I. Quantum Materials Theory
Understanding the signatures of 2D materials – materials that are just several atoms thick – is crucial for ensuring national security capabilities in quantum sensing and quantum computing. However, the signatures of correlated and topological materials are particularly challenging to predict. To this end, my work in quantum materials theory has entailed:

- Showing that strong electron correlation can degrade integer quantum Hall conductivity (arXiv Preprint, 2026),
- Calculating the many-body fundamental gap of the correlated 2D magnet, monolayer CrI3 (npj 2D Mater.
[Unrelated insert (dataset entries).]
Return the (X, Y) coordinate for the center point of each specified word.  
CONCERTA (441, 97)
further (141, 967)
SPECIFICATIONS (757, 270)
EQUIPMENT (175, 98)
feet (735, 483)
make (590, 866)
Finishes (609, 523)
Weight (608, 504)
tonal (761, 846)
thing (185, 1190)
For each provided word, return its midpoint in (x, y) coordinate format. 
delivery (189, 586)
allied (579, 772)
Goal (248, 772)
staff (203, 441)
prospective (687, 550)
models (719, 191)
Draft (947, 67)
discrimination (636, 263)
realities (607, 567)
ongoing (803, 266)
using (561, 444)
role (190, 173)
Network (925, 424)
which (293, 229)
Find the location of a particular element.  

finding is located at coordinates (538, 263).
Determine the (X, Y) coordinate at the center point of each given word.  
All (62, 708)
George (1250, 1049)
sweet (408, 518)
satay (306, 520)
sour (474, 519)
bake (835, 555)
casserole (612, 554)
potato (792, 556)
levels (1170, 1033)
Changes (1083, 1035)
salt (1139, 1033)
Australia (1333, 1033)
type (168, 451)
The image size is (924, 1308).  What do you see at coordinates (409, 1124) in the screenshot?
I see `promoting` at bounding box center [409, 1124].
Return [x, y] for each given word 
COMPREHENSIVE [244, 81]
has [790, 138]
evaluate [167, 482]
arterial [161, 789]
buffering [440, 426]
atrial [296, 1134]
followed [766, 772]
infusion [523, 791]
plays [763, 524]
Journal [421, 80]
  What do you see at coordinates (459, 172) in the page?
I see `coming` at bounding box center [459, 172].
Appl., 2026),
- Proposing a new correlated, topological 2D material and possible mechanism for filtering electron spin in the absence of an external field (npj Spintronics, 2025),
- Explaining why the exfoliation of thin-layers of the correlated material NiPS3 changes the measured X-ray spectrum (Advanced Physics Research, 2024), and
- Predicting the accurate crystal structure of monolayer CrI3 which agreed with a subsequent experimental measurement to within 0.5%, compared to a 10% spread across previous DFT predictions (Journal of Chemical Physics, 2022).
II. Nuclear Forensics (theoretical support)
Nuclear forensics, the forensic science underlying examination of nuclear reactor fuel and other radioactive materials, plays a key role in thwarting illegal trafficking of nuclear materials. At ORNL, LLNL, and now LANL, I have contributed to nuclear forensics missions by:

- Performing programmatic nuclear forensics work (Report in preparation, 2026),
- Machine-learning possible compositions of oxidized and fluorinated uranium materials and their energetic stabilities – e.g. their likelihood to exist in nuclear reactor fuels – and corresponding experimental signatures (Submitted to J. Nucl. Mater., 2026; J. Phys. Chem. C, 2019), and
- Co-developing capabilities for the LLNL code FUDGE to improve the manipulation of statistical uncertainties in GNDS nuclear data, and thus numerical treatment of nuclear signatures (LLNL-POST-782163).
III. Computational Physics
In addition to the scientific thrusts above, I have also contributed research that focuses more on improving the numerical methods and computations used to understand chemical and physical systems, rather than solely on the understanding itself. In this vein, I have:

- Built a Python program that solves for the ground state and predicts magneto-transport of correlated 2D lattices (STARLIGHT, GitHub, 2025),
- Benchmarked self-consistent convolutional density functional approximations by performing supporting quantum Monte Carlo calculations (ChemPhysChem, 2024), and
- Programmed and compared nonlinear regression models of experimental hydrothermal conductivity data, enabling accurate calculation of transport coefficients (J. Chem. Eng. Data, 2022).